Lilium remains “encouraged” by the progress of fund-raising discussions with new and existing shareholders as it bids to keep development of its electric vertical take-off and landing Lilium Jet on track.
Germany-based Lilium aims to spend around €250 million ($270 million) in 2023 – including €125 million in the first half – in line with last year’s total outlay.
Lilium ended 2022 with liquidity of €206 million, versus €160 million at the end of the third quarter, following a $119 million capital raise in November.
But in an economic environment affected by high inflation, suppliers are seeking to pass on their increased costs.
It intends to mitigate higher supplier charges through a series of “cost conservation” measures implemented late last year.
“As part of the cost-saving programme, Lilium is maintaining a strict focus on those activities that are essential to achieving key programme milestones, in particular start of production of the type-conforming Lilium Jet targeted for later this year,” the company said on 28 March in its latest letter to shareholders.
Although Lilium has received the first pre-delivery payments (PDPs) from customer eVolare for 10 Lilium Jets additional funding is required.
Active discussions have taken place in recent months with “potential new strategic investors and existing shareholders”, alongside attempts to secure other non-dilutive funding sources such as additional PDPs and government grants.

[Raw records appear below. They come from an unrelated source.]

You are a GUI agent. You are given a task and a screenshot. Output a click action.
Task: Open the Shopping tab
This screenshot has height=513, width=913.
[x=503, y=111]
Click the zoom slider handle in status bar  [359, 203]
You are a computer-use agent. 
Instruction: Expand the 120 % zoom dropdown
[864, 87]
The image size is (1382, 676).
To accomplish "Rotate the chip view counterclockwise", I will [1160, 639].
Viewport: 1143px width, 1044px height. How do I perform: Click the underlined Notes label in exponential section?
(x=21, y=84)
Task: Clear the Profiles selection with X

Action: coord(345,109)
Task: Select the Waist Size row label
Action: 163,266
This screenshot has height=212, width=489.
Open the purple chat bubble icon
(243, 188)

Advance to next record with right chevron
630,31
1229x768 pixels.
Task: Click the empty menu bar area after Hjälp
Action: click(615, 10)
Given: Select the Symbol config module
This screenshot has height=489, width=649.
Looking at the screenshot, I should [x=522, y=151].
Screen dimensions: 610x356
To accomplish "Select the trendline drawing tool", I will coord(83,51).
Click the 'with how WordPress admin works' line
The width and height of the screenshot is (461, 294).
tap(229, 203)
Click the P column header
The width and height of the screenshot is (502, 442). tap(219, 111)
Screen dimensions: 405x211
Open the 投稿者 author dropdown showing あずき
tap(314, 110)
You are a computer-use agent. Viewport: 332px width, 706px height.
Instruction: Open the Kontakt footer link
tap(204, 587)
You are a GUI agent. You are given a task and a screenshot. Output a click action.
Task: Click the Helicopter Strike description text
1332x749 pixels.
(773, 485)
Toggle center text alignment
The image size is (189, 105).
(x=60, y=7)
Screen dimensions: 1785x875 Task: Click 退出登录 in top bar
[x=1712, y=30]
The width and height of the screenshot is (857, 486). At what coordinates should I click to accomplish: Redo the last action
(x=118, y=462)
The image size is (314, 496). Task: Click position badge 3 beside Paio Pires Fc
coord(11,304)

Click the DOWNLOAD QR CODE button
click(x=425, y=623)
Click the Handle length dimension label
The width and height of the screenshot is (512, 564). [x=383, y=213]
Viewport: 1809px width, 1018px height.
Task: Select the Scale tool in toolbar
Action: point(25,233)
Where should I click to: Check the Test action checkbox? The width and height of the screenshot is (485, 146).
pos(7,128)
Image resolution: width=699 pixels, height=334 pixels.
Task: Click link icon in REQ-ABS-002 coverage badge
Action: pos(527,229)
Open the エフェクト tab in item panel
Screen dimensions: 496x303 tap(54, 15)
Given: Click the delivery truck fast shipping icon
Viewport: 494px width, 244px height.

“We are very encouraged at the progress of such discussions,” it says.
Cash spend in the final quarter of 2022 included one-off advance payments to aerostructures suppliers for the fuselage, doors, wings, and canards of the type-conforming aircraft; Lilium expects to perform a manned flight of that test asset in the second half of 2024.
On the back of that spending, aerostructures provider Aciturri has begun work on the moulds required for the production of the Lilium Jet’s carbonfibre fuselage.
“Composite parts manufacturing is due to start in the next few months, with delivery to Lilium of the assembled fuselage scheduled for later in 2023.”
Electric motors supplied by Honeywell and Denso are also due to arrive with Lilium by early in the third quarter to “support the build of the first electric engine to test for the type-conforming aircraft”.
Having recently added GKN (wiring interconnects) and Collins Aerospace (flight-control inceptors) to the Lilium Jet’s supply chain, the company says 78% of the aircraft’s bill of material cost has now been selected or contracted.
Development of its battery supply chain continues in collaboration with technology provider Ionblox and manufacturer Customcells; Lilium says third-party testing has shown the silicon-anode cells to have high energy retention levels – 88% after 800 full-discharge cycles – and the specific energy and power required for the Lilium Jet.
“Following best practice in the [electric vehicle] industry to dual-source cell production as a means of supply chain de-risking, we have also selected a second source of battery cell production,” it adds.
Lilium expects in the second half of 2023 to agree with the European Union Aviation Safety Agency the certification plan for the Lilium Jet, supporting approval for the aircraft in late 2025.
Meanwhile, flight tests of Lilium’s unmanned Phoenix demonstrator continue at a site in southern Spain. A second example joined its sister ship last year and will enter the flight-test programme shortly.
Earlier in March Phoenix achieved the Lilium Jet’s anticipated 134kt (250km/h) cruise speed, in line with the company’s computer modelling.
“The success of our demonstrator flights gives us confidence in our flight physics and the performance of our type-conforming aircraft.
“As a result, we are presently able to provide performance guarantees to customers and commit to world-class operating costs. We project that operators will be able to offer customers a price of $2 per passenger kilometre as part of a profitable service using the Lilium Jet,” it says.
The total potential order pipeline for the Lilium Jet now stands at 640 units.